Thursday 8 July 2010

Predator

Predator - 1987, John McTeirnan

When people ask me to name my favourite film, I often pause before saying ‘The Big Lebowski’, when the honest answer is really ‘Predator and The Big Lebowski equally’.

Lots of people turns their nose up at Predator, but pointing out that it was directed by John ‘Die Hard’ McTeirnan is enough to bring most of them round.

Predator can be appreciated for the same reasons as Die Hard, but it generally isn’t. Schwarzenegger and all the other meatheads in Predator put the discerning viewer off. Arnie takes his shirt off and fights an alien in the jungle. It’s far less embarrassing to watch Bruce Willis take his shoes off and fight Alan Rickman in a skyscraper. The problem is that watching a lot of crap action films is a prerequisite to appreciating Predator, and who the hell can be arsed to do that (apart from me)?

Predator gets right all the things that can go unnoticed in a film; pacing, structure, casting and cinematography. Predator, like most action films, sticks rigidly to conventional three act structure:

Act I: 33 minutes. Ends with 10 minute action set piece where they attack the enemy base.

Act II: 44 minutes. Concludes with 18 minute sequence that begins with the team setting traps for the Predator and ends with Arnold getting covered in mud and becoming invisible to the Predator.

Act III: 22 minutes. Schwarzenegger vs Predator.

Predator was only McTeirnan’s second film so he wasn’t going to try anything radical, and the studio would have never let him try to be too clever anyway, but few other films have pacing as good as Predator. A lot of the first two acts are taken up by Schwarzenegger and his team trekking through the jungle, which could easily become boring, but there is a high enough frequency of events to keep it interesting. This is helped by the cast, who hold the audience’s attention just by the way they creep through the leaves. Bill Duke, Jesse Ventura, Sonny Landham, Carl Weathers. All bad mothers. That guy who wrote Lethal Weapon ain’t such a badass, but he tells a couple of pussy jokes to lighten the mood, and the short guy was a genuine Vietnam vet, so there.

The cinematography of Predator is vastly underrated. When people think of good cinematography they thing of epic films featuring incredible landscapes. Films that appear claustrophobic aren’t impressive. It’s difficult to make a film shot in a jungle look good. In Predator the horizon often ends a few feet away from the camera, other than the actors, all that is in each shot are leaves, yet it still looks exciting and it fits the story perfectly. The Predator spends the first two thirds of the film as a camouflaged blur in the jungle, but then, everything is camouflaged. The entire pallet of the film is green and brown, but green and brown have never looked better on film.

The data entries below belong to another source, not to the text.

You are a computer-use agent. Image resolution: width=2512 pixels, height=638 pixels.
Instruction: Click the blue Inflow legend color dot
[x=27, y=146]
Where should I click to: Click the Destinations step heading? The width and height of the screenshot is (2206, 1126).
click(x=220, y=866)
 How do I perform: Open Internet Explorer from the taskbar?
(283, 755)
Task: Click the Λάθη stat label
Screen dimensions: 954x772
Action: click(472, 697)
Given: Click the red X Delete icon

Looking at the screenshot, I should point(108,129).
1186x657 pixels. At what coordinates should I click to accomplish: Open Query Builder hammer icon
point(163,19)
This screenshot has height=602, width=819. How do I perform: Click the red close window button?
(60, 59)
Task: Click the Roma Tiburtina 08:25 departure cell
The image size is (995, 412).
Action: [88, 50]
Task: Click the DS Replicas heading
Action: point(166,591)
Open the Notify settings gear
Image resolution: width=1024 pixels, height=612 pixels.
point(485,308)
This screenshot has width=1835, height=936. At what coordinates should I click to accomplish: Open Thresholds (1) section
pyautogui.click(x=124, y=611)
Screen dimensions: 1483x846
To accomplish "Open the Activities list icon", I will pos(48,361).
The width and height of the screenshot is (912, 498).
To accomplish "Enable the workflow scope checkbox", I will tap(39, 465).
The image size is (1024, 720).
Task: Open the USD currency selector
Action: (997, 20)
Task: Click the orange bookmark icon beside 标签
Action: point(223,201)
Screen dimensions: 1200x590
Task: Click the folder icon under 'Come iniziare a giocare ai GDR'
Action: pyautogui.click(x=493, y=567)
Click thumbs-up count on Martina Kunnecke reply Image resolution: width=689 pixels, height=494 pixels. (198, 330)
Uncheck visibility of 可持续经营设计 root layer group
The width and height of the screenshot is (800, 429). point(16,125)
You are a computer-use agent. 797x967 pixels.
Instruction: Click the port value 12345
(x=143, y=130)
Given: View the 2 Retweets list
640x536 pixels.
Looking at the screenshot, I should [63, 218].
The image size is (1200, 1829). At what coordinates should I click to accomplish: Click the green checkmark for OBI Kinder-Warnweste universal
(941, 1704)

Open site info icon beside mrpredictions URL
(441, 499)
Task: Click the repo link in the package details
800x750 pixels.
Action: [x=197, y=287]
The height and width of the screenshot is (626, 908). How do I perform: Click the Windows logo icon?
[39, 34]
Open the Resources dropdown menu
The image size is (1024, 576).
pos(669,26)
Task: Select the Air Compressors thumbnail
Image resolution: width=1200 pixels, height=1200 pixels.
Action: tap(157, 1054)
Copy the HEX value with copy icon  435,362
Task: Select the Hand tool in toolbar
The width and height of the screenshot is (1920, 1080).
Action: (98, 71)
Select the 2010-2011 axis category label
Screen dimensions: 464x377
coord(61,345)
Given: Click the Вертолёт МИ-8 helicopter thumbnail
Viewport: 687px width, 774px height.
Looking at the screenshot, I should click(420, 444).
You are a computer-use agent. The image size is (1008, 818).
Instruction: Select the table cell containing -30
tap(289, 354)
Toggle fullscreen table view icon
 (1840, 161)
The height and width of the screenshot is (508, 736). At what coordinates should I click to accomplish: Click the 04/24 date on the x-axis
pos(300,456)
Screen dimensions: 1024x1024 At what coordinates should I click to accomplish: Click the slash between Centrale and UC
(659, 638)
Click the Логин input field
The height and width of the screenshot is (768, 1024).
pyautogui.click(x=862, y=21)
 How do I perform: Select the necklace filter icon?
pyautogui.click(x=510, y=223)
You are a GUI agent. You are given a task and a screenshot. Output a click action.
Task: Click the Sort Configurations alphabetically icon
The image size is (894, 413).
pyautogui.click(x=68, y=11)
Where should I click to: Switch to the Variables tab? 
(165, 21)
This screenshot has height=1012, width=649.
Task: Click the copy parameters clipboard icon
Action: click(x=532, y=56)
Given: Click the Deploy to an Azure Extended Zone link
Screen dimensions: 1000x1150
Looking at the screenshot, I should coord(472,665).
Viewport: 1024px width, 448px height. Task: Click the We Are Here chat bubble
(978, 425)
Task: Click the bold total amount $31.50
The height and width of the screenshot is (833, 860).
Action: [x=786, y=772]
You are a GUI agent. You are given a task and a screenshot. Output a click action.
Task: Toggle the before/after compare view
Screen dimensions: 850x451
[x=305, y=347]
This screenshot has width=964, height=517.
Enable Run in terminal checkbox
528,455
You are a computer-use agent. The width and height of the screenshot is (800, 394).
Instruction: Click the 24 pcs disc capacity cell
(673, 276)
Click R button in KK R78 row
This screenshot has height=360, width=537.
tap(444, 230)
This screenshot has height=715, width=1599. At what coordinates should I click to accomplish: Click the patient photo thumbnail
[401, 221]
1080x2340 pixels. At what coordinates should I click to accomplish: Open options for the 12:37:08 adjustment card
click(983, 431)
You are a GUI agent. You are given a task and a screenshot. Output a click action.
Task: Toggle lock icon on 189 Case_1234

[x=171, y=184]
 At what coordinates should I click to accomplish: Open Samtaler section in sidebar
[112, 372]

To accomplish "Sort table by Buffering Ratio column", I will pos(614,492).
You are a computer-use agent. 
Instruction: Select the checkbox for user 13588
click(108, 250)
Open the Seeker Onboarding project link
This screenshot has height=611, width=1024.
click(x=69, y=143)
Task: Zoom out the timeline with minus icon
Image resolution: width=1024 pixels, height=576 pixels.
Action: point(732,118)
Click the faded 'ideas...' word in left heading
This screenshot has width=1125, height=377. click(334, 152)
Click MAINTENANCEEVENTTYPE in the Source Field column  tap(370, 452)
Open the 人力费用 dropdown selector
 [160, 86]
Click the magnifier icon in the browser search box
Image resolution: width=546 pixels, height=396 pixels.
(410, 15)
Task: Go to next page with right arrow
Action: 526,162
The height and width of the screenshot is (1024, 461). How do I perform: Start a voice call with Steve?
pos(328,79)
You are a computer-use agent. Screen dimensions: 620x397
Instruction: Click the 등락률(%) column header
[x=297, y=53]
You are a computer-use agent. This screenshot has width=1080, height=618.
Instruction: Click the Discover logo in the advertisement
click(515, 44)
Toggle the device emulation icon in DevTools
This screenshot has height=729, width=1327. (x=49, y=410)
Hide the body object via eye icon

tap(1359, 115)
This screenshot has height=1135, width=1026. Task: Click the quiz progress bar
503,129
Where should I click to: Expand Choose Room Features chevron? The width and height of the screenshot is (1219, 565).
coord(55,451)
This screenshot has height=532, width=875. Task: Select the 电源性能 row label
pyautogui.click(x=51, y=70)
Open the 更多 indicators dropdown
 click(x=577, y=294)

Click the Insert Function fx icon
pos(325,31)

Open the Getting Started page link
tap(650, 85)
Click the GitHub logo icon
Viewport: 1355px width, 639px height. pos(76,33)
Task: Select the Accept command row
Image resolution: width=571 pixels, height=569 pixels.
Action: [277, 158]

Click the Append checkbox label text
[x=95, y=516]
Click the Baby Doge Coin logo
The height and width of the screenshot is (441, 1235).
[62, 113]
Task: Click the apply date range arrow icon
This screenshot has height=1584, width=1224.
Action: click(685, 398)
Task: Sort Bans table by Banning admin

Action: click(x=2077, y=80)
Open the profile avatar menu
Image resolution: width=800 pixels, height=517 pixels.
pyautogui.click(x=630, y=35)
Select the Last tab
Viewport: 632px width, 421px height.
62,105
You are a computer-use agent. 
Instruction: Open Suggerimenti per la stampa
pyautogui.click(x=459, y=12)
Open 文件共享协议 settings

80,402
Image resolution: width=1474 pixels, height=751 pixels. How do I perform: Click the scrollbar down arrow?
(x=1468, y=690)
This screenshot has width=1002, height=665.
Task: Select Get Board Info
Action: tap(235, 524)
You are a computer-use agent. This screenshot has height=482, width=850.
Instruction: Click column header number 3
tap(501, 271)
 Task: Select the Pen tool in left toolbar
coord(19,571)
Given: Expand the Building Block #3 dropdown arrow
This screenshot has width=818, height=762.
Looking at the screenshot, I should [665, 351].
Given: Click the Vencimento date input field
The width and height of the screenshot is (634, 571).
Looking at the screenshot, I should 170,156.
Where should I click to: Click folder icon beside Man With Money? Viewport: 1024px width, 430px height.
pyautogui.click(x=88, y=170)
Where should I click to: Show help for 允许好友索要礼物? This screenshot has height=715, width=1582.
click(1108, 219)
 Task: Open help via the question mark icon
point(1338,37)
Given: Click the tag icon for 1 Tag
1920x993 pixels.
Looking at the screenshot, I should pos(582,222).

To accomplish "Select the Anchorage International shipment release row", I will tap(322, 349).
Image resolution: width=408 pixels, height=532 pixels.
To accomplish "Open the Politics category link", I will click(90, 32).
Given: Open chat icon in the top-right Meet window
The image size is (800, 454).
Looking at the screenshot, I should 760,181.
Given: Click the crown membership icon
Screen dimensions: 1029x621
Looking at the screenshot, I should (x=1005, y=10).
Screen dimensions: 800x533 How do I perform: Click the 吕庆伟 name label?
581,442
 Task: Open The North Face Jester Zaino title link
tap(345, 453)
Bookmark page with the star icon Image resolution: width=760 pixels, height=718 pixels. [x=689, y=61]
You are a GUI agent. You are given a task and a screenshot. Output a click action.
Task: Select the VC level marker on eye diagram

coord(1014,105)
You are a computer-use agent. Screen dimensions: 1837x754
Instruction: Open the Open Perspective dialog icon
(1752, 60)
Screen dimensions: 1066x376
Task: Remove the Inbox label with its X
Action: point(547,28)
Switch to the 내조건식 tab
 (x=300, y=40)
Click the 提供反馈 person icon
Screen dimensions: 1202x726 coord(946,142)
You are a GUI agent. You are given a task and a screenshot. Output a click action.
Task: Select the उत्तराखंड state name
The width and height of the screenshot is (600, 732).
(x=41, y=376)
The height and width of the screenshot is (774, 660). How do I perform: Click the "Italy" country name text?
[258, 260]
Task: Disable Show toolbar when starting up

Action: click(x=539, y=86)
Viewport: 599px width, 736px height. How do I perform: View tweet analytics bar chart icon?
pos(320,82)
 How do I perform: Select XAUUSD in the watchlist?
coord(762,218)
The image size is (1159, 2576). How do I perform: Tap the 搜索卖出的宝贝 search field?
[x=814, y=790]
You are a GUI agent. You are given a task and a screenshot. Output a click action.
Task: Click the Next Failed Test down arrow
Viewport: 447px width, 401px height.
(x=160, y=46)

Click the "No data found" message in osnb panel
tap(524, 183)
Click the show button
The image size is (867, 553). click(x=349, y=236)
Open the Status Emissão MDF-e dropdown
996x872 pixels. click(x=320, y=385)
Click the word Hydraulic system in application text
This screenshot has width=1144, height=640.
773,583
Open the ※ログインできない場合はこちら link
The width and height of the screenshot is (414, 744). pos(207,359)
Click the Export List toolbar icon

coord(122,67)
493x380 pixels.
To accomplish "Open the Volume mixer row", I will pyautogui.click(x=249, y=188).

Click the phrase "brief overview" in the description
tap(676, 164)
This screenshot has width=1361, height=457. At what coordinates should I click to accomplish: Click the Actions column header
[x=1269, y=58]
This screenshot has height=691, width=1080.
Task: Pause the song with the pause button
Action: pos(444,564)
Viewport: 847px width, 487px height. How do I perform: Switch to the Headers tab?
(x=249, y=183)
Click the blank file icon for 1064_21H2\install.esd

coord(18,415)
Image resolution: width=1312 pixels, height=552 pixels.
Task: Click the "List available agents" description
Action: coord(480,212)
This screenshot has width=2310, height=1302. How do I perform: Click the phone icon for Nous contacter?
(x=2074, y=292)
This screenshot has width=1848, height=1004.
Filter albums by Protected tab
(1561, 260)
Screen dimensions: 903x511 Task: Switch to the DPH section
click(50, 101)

Equally impressive are the visual effects. They may look dated now, but I think they still stand up to a lot of modern efforts. What you have bear in mind is that they are pre-digital. Every shot of the Predator in camouflage or of its heat vision was laboriously created by shooting on film with a beam splitter and a thermal camera, then creating the effect using traditional editing techniques.

On the surface, it’s a film about Schwarzenegger and his huge guns wandering around a forest flexing and looking greasy, but there is so much more depth than that. If another actor had played the lead, and the ending had been a bit cleverer, Predator may have been given the respect that the first two Alien films were given. Then again, without Schwarzenegger it would never have been made. Arnold was the second choice to play the Terminator, but only he can take on the Predator single handily and win.